[PROBLEM REQUIREMENTS] Among the entries below, find all lines that include "computer" and copy them.

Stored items
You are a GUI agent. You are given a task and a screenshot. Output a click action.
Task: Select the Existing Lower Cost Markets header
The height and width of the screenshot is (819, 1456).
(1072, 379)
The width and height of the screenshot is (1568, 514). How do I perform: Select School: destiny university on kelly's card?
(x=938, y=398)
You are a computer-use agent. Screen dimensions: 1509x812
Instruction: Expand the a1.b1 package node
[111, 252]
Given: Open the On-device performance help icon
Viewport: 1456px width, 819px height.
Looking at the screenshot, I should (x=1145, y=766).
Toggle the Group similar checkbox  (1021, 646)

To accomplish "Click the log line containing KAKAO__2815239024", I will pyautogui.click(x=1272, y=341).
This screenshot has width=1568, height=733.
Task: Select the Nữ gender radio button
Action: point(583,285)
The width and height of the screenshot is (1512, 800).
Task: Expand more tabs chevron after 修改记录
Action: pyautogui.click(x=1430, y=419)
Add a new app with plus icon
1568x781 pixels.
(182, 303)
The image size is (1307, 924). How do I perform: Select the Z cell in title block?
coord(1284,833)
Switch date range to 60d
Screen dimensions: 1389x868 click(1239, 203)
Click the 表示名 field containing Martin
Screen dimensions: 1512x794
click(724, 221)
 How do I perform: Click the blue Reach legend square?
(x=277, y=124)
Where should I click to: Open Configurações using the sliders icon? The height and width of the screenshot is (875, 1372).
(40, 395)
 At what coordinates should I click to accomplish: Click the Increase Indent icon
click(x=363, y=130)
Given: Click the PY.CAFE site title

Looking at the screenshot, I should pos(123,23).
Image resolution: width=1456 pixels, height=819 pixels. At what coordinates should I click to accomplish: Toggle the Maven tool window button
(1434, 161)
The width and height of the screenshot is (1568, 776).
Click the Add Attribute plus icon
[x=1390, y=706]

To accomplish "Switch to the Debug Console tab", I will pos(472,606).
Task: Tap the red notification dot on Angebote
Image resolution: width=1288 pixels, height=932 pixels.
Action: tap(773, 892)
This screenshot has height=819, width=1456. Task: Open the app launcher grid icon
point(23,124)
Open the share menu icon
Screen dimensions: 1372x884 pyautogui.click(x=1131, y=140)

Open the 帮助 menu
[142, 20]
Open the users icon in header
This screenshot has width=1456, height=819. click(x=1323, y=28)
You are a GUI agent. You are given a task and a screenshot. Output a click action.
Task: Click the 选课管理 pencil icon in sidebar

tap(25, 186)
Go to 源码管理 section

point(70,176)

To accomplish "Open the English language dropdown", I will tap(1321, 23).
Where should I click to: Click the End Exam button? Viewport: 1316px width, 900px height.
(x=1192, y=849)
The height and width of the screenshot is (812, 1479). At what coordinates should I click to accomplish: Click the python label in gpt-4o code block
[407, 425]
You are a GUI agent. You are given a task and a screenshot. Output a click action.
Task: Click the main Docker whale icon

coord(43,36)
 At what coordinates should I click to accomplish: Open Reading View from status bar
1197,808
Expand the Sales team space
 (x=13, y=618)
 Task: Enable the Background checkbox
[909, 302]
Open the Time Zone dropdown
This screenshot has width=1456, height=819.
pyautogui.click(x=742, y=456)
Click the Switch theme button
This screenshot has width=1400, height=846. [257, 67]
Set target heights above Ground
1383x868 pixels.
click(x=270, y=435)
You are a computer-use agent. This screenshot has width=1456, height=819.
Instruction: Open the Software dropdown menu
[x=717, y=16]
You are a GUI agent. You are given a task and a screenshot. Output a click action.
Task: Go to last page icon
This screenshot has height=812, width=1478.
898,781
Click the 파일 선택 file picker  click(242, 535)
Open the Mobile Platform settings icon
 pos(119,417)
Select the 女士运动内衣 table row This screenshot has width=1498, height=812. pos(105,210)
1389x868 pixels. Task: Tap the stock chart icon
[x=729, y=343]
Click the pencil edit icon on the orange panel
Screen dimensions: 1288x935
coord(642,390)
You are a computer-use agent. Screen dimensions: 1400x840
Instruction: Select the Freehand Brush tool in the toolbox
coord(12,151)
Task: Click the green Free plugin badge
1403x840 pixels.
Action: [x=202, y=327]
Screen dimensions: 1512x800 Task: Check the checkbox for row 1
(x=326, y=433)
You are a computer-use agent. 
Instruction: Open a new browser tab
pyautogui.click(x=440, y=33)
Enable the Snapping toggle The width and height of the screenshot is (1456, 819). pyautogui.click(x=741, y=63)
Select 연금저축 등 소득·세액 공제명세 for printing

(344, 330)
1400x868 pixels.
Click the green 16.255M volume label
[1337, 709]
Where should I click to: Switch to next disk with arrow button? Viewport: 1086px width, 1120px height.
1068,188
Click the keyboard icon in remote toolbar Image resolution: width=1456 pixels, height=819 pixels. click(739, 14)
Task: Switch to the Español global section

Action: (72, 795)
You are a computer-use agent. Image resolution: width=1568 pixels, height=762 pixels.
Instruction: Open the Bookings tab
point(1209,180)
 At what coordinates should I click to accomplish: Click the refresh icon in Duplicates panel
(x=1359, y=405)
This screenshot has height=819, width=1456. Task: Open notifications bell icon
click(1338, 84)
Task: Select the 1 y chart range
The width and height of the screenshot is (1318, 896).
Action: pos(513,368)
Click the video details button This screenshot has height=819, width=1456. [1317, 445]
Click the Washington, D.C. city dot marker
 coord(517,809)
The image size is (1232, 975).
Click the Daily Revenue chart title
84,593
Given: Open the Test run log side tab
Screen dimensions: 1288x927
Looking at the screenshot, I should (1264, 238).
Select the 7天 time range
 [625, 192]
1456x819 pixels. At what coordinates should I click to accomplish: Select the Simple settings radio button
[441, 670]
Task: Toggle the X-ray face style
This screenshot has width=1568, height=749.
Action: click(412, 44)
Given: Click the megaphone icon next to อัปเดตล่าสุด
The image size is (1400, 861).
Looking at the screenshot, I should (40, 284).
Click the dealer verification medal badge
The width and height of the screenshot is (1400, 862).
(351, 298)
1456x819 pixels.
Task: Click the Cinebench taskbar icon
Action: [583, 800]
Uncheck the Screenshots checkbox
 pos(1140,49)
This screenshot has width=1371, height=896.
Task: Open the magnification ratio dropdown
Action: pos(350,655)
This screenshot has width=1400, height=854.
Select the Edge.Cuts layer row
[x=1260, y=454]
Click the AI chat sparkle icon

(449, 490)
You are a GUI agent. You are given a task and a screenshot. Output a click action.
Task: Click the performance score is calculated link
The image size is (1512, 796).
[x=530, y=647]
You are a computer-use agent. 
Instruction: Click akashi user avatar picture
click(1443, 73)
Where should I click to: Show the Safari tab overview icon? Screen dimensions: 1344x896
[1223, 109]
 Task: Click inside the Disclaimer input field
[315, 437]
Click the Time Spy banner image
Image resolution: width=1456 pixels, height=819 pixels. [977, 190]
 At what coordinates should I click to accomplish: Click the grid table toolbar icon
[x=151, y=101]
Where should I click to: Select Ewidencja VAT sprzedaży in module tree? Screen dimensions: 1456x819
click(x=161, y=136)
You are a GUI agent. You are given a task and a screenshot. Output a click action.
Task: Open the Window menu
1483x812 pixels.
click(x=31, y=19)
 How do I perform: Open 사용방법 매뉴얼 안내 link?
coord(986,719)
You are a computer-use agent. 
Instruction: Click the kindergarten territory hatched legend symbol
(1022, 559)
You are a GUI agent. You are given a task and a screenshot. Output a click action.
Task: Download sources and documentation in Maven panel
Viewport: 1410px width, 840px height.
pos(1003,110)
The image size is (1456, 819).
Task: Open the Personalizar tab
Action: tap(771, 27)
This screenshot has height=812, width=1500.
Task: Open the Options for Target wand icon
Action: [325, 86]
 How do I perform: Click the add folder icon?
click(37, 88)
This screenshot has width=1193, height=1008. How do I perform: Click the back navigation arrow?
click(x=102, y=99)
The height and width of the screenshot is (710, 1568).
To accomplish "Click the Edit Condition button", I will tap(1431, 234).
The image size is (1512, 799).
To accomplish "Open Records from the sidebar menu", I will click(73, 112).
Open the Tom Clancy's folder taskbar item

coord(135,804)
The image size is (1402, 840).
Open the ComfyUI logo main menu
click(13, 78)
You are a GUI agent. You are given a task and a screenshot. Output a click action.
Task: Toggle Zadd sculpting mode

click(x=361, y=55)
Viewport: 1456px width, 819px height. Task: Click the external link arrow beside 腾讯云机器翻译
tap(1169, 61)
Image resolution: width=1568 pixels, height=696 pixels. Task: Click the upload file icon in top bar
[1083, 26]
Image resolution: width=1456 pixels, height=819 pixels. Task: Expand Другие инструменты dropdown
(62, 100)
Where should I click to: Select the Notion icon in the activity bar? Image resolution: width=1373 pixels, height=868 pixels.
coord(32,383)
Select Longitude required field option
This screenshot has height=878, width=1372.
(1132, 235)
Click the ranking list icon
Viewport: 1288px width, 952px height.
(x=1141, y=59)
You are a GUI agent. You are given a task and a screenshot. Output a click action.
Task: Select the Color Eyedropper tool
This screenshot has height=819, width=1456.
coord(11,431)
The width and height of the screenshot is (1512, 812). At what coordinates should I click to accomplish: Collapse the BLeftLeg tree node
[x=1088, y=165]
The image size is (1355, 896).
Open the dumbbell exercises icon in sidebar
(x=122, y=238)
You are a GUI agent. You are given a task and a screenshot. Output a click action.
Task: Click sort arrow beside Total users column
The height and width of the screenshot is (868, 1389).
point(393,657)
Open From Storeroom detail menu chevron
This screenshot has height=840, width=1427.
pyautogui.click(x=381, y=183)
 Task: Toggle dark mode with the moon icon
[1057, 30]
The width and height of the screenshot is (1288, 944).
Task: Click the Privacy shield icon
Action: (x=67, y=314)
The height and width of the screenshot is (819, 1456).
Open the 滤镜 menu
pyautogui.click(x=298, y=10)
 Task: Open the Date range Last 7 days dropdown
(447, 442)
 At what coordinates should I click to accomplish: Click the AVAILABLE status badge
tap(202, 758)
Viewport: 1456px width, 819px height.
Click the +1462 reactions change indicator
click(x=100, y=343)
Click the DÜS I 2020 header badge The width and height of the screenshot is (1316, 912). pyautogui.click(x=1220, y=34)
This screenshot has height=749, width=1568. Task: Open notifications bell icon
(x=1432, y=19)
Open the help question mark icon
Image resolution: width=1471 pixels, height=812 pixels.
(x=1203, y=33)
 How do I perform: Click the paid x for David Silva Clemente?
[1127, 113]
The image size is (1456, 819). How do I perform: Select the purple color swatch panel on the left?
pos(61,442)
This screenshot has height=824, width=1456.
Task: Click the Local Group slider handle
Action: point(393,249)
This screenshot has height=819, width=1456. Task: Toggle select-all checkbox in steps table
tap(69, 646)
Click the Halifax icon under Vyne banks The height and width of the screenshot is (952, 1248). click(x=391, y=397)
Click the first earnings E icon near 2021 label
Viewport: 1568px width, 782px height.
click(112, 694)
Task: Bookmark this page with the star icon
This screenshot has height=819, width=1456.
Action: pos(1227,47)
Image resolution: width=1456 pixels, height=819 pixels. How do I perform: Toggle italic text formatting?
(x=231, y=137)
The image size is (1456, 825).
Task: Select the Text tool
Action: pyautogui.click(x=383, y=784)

[TASK OUTPUT]
You are a computer-use agent. Screen dimensions: 1509x812
You are a computer-use agent. This screenshot has width=1456, height=819.
You are a computer-use agent. Screen dimensions: 1400x840
You are a computer-use agent. 
You are a computer-use agent. Image resolution: width=1568 pixels, height=762 pixels.
You are a computer-use agent. 
You are a computer-use agent. 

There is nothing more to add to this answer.